From: Chuck Church (cchurch@optonline.net)
Date: Mon Dec 09 2002 - 22:21:14 GMT-3
Doug,
I'm not sure if I'm reading it right, but it sounds like you're policy
routing on the wrong router. I don't see why policy routing would be
required at the hub router, as it's got PVCs to all the others, right? This
sounds a lot like one of the bootcamp labs, if I remember right. If router
A is your hub, with B and C as spokes, you could policy route on B so that
traffic to C, make A the next hop. Same principle is applied to C. The
other way of course would be using frame maps.
Chuck Church
CCIE #8776, MCNE, MCSE
----- Original Message -----
From: "Doug Calton" <dcalton@fuse.net>
To: <ccielab@groupstudy.com>
Sent: Monday, December 09, 2002 4:40 PM
Subject: Frame Relay and Policy Routing
> I am working on a training scenario where we are to route traffic destined
for
> a specific IP subnet through a Frame Relay partially meshed network, by
using
> the "set interface" command of the route-map subcommand.

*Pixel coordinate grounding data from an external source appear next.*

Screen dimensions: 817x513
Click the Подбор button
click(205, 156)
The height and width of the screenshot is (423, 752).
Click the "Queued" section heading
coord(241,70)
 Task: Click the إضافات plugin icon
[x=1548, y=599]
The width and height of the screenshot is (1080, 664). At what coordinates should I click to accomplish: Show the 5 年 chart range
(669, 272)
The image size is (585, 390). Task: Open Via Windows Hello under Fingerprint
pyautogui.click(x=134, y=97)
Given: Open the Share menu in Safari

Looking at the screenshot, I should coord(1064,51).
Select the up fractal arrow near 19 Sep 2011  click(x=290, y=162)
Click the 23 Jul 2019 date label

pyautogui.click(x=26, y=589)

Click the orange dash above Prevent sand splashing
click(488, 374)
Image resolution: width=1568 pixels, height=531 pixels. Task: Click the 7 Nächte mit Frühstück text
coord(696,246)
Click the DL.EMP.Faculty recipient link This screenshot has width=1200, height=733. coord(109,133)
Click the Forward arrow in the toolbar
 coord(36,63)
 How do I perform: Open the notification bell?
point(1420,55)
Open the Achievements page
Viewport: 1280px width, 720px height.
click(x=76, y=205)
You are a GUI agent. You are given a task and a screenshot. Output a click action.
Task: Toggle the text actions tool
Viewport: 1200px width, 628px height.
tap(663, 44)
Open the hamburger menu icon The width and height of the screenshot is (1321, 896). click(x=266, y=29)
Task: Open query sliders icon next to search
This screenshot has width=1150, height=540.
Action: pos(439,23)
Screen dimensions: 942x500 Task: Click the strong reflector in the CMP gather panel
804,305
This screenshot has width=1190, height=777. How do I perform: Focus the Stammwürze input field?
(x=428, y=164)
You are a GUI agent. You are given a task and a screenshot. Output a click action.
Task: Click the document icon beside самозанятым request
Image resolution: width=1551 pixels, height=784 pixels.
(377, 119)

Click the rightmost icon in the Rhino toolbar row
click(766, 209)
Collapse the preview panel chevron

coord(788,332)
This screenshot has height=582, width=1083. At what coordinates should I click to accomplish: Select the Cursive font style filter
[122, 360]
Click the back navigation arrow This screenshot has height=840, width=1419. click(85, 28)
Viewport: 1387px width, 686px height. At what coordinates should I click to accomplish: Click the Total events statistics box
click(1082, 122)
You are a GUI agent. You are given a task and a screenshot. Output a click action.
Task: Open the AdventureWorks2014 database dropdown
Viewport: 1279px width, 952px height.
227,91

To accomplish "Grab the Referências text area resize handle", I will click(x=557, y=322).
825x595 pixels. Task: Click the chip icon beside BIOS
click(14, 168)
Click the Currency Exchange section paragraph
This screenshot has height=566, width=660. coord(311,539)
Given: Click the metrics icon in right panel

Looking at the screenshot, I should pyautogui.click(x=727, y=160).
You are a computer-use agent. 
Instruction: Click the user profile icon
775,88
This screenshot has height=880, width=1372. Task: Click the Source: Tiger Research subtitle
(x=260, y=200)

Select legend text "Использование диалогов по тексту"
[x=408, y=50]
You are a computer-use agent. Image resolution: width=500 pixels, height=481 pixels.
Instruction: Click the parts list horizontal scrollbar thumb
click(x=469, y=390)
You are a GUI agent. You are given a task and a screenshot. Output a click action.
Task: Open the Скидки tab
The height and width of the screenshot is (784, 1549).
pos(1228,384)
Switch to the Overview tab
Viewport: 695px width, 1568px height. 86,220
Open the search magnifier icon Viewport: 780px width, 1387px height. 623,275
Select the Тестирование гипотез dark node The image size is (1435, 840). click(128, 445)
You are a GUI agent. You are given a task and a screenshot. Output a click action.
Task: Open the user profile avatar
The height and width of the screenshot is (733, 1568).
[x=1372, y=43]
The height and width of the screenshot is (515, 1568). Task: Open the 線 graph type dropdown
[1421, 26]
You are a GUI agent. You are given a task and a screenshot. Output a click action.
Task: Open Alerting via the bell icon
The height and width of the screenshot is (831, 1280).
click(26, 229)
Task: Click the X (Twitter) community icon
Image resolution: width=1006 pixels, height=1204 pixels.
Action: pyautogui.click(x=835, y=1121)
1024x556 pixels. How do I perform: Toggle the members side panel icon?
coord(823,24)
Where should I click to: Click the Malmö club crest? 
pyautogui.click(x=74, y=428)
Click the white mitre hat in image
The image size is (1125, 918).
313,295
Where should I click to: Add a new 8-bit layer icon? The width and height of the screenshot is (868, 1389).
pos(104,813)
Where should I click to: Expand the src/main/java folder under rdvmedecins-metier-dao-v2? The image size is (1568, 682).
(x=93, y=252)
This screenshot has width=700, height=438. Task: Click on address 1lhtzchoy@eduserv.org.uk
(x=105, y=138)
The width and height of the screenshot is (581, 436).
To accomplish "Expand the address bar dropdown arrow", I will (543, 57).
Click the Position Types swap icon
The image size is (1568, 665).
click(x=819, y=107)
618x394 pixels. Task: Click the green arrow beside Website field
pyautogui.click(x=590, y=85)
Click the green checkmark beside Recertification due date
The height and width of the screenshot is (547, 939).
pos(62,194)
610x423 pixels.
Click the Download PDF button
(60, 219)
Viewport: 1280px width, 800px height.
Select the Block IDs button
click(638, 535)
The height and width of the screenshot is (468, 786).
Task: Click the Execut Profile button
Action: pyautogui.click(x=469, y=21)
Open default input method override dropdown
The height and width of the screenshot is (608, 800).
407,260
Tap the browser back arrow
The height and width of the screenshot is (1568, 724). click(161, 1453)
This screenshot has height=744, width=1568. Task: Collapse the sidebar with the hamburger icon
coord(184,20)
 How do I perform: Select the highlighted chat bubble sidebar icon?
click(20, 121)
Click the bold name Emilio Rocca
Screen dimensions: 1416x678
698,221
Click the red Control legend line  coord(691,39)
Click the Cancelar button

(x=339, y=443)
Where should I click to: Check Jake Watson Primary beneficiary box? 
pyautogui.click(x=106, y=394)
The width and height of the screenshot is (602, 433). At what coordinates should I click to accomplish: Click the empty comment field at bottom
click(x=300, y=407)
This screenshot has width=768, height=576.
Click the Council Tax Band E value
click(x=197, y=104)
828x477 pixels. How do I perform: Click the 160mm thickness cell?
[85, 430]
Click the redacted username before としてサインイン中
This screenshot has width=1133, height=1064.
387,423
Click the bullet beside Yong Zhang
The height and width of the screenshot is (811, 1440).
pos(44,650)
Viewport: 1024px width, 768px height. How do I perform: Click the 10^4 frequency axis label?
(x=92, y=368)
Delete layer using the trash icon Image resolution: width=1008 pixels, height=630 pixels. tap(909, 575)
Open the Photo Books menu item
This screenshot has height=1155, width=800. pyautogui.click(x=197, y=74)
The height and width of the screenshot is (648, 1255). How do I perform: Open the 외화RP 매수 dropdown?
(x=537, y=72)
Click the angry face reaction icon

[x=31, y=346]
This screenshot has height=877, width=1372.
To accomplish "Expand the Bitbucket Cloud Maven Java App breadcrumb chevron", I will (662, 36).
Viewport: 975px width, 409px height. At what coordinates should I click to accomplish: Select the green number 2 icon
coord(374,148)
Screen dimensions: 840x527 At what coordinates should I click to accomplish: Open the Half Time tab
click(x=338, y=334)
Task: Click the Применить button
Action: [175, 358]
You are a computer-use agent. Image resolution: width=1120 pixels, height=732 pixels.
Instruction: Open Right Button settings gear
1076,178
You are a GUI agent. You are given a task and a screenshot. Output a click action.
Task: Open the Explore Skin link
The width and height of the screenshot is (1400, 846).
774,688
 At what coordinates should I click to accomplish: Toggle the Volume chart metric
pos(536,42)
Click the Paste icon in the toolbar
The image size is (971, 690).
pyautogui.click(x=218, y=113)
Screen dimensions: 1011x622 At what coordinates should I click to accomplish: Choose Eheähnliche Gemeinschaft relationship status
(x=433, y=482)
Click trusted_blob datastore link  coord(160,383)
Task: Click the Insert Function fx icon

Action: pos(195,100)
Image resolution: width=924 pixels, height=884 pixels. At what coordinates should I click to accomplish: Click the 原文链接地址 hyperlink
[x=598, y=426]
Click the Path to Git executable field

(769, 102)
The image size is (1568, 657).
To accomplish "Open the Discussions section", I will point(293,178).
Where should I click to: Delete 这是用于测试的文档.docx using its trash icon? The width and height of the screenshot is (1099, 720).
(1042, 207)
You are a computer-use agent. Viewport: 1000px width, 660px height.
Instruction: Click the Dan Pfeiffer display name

The router to
which
> the policy is applied uses subinterfaces, and the subinterface that I am
> setting in route-map is a multipoint interface acting as the hub to a
frame
> relay subnet.
>
> When configured normally, the routing policy works, but the packet is
dropped
> because of encapsulation failure leaving the frame relay subint. I can
get
> the configuration to "work" by configuring a frame-relay map statement for
a
> destination IP address in the target subnet, but this is not an ideal
> solution. Is there an more generalized way to encapsulate the exiting
traffic
> to the appropriate dlci, or possibly another approach to allowing this
traffic
> to traverse the frame-relay network? Thanks!
> .
.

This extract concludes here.